-- Work instructions --
Copy out every line in the material below that contains the word "project".

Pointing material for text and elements
--------------------------------------------------
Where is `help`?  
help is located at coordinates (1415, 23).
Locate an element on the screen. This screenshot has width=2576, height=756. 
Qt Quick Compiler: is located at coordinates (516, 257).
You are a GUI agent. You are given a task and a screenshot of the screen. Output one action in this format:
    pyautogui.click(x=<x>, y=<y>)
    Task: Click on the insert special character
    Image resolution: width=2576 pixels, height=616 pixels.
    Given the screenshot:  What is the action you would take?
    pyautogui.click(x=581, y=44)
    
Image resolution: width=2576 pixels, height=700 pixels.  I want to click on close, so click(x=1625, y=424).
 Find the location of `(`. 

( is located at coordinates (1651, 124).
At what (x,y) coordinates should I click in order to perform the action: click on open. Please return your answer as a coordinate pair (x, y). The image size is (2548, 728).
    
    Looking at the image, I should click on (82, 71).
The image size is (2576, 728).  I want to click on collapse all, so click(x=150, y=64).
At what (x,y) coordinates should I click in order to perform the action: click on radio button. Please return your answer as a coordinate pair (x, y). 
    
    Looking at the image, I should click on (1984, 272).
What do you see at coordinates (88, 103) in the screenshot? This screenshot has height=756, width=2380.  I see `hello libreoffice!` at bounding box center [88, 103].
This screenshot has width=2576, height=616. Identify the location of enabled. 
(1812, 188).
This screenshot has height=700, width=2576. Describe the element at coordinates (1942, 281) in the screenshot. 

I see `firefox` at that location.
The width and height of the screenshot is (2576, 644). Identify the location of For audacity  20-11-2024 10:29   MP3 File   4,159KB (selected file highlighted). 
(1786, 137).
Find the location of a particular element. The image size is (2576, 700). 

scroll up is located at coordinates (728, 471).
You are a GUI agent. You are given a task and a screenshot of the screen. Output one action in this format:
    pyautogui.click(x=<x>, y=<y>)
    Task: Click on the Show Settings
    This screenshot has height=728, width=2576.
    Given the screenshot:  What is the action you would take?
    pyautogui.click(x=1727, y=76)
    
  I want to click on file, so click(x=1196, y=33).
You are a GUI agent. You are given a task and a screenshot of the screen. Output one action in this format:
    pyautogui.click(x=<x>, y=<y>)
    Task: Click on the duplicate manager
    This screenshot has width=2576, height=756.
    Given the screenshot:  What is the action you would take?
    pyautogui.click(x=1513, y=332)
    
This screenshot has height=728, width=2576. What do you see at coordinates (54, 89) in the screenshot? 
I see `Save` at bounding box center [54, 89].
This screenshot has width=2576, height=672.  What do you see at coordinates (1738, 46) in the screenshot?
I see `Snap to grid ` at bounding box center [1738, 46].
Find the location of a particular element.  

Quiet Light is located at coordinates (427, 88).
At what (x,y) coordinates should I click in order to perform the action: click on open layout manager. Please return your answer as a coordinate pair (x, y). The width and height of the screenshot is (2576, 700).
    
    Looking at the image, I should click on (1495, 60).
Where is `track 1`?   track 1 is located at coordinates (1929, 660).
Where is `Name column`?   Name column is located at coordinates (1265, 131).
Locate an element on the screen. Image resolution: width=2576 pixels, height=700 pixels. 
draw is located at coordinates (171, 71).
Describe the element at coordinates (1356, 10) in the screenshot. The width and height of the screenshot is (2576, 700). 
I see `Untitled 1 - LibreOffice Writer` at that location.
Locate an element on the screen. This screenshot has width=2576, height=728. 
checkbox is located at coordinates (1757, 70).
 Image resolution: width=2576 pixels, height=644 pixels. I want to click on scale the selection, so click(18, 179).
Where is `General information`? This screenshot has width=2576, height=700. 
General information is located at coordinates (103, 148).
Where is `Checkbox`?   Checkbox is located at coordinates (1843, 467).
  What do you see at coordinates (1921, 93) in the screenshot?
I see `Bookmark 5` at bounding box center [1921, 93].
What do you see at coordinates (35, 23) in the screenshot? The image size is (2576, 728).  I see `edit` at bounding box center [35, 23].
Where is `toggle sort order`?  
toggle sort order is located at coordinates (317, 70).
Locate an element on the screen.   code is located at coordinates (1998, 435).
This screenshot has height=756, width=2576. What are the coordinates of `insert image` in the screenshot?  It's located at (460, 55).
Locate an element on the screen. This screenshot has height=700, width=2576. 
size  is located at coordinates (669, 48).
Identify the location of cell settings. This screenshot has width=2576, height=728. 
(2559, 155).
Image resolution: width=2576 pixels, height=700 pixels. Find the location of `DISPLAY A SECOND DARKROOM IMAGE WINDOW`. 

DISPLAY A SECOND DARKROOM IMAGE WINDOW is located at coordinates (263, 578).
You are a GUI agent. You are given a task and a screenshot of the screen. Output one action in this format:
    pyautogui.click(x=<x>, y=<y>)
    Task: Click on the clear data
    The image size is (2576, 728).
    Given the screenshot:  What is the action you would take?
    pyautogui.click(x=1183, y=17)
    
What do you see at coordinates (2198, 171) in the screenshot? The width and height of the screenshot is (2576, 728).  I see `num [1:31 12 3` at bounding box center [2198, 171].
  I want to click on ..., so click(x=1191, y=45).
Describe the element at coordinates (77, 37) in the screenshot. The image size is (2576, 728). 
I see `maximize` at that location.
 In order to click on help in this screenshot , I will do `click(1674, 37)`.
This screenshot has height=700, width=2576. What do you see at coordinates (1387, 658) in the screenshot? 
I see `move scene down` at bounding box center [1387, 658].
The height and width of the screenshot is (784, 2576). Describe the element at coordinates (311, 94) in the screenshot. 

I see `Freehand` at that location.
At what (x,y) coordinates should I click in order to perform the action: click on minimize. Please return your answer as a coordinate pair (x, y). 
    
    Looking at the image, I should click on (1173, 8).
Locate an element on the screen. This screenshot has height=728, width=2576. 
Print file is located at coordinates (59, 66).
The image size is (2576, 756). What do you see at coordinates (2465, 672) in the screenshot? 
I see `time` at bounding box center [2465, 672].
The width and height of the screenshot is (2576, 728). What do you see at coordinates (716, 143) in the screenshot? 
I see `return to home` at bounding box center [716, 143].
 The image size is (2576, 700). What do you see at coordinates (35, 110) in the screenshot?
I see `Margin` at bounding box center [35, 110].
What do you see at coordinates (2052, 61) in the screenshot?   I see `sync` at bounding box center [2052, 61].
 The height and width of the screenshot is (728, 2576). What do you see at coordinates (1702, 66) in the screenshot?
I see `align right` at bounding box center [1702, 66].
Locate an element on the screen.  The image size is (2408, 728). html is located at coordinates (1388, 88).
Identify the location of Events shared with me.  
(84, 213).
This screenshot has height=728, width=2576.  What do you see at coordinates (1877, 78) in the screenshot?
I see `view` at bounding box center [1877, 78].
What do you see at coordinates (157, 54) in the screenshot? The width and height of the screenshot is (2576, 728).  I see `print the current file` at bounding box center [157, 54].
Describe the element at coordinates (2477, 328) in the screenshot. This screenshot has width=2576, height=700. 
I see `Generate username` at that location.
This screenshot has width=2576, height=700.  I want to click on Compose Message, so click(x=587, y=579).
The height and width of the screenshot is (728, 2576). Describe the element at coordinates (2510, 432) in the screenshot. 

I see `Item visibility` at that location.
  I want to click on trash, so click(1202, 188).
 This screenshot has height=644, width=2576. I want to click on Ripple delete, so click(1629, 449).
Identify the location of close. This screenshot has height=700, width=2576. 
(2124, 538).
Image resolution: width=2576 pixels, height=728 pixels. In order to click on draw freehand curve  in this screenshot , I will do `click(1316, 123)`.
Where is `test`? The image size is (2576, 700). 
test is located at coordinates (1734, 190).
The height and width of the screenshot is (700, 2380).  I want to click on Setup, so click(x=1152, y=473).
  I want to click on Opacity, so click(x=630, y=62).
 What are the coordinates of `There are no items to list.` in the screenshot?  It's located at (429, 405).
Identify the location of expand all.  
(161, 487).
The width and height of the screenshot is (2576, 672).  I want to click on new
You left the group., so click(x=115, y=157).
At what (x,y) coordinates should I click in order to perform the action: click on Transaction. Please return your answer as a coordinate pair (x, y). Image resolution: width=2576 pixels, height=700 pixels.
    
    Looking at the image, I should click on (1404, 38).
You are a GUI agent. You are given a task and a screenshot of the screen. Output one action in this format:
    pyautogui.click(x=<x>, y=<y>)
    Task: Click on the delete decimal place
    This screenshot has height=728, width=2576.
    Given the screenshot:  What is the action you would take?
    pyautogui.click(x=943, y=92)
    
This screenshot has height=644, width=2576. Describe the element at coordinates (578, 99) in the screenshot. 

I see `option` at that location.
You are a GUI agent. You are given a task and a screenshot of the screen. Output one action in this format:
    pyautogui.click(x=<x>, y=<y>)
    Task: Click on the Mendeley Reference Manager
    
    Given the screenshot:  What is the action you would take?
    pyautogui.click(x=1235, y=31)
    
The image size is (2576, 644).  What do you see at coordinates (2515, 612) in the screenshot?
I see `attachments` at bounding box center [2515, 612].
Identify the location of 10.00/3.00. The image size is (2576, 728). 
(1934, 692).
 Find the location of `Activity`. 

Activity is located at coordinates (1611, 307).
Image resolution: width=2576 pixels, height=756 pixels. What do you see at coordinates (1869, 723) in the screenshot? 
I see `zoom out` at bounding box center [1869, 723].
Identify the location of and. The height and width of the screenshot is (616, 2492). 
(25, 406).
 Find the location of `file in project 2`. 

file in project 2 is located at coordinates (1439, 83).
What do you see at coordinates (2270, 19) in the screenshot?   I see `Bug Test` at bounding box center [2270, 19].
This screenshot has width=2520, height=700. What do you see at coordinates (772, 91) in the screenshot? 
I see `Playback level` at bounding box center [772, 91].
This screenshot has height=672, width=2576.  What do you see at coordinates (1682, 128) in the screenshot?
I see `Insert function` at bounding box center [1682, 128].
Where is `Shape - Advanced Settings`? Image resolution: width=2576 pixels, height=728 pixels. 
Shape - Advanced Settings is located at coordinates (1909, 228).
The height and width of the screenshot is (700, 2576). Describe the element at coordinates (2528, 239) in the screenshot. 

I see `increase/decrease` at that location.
--------------------------------------------------
-- Full response --
 Find the location of `file in project 2`. 
file in project 2 is located at coordinates (1439, 83).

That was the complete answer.